- _EJERCICIOS_:
(1) Enumera los estados en que, según el editorial, se encuentra la sociedad española un año después del primer decreto de estado de alarma.
(2) Prosigue, por favor, el editorial a partir de su última frase.
**** TEXTO DE ORIGEN ****
Editoriales
Una nación exhausta y más dividida
Crece la desconfianza tras un año terrible marcado por el desacierto del Gobierno
Un año después del primer decreto de estado de alarma, el que supuso el confinamiento de la población, de las arengas gubernamentales llamando al sacrificio y a la unidad de propósito, de las promesas de que nadie sería dejado atrás, que ha resultado ser mero voluntarismo, y de la confianza en una solidaridad europea que nos iba a colmar de millones sin pedir nada a cambio, la sociedad española está exhausta, con sus derechos ciudadanos limitados, atónita ante la sucesión de crisis políticas ajenas a sus necesidades más perentorias y con el temor, bien fundado, por otra parte, a una prolongación de la crisis económica que termine con las esperanzas de una pronta recuperación.
**** REGISTROS DE DATOS ****
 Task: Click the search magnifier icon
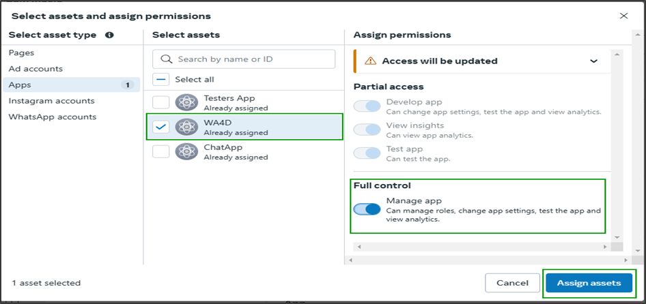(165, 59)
****
**** REGISTROS DE DATOS ****
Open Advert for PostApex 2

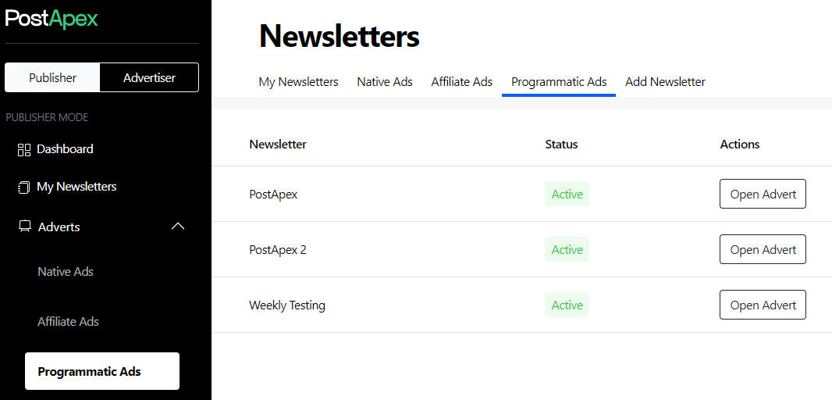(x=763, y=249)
****
- _SOLUCIONES_:
(1)
- exhausta
- con sus derechos ciudadanos limitados
- atónita ante la sucesión de crisis políticas ajenas a sus necesidades más perentorias
- con el temor, bien fundado, a una prolongación de la crisis económica que termine con las esperanzas de una pronta recuperación

(2)
Desconcierto y desconfianza tras la amarga experiencia de este año fatal, en el que no se han cumplido ninguna de las previsiones de un Gobierno, siempre a rastras de la evolución de la pandemia, que tras dar por vencido al virus, escogió apartarse de la primera línea de batalla, se refugió de sus responsabilidades detrás de una reedición del decreto de alarma hecho a la medida de sus propios intereses, y cedió, en nombre de la cogobernanza, a los gobiernos autonómicos la tarea de lidiar contra la infección. Un año en el que los socios de Pedro Sánchez, la extrema izquierda y los separatistas, han mantenido sus agendas partidarias contra viento y marea, tensionando a la sociedad con estériles debates ideológicos y con una batería de leyes divisivas, aprobadas por la vía rápida, en un Parlamento sin plenitud de poderes. Un año, por fin, de promesas incumplidas, sin más estrategia, al parecer, que la confianza en unas vacunas que no acaban de llegar en número suficiente y que nuestro país, que tuvo una de las industrias farmacéuticas más potentes de Europa, es incapaz de fabricar. Un año, en fin, en el que la pandemia de coronavirus ha denudado nuestras debilidades como nación, por más que la inmensa mayoría de los ciudadanos, de lo que hemos dado en llamar la «sociedad civil», ha tenido un comportamiento muy por encima de lo exigible. Las muestras de indisciplina frente a las, muchas veces contradictorias, directrices de las autoridades han sido anecdóticas, especialmente, si las comparamos con las revueltas ocurridas en otros países de nuestro entorno.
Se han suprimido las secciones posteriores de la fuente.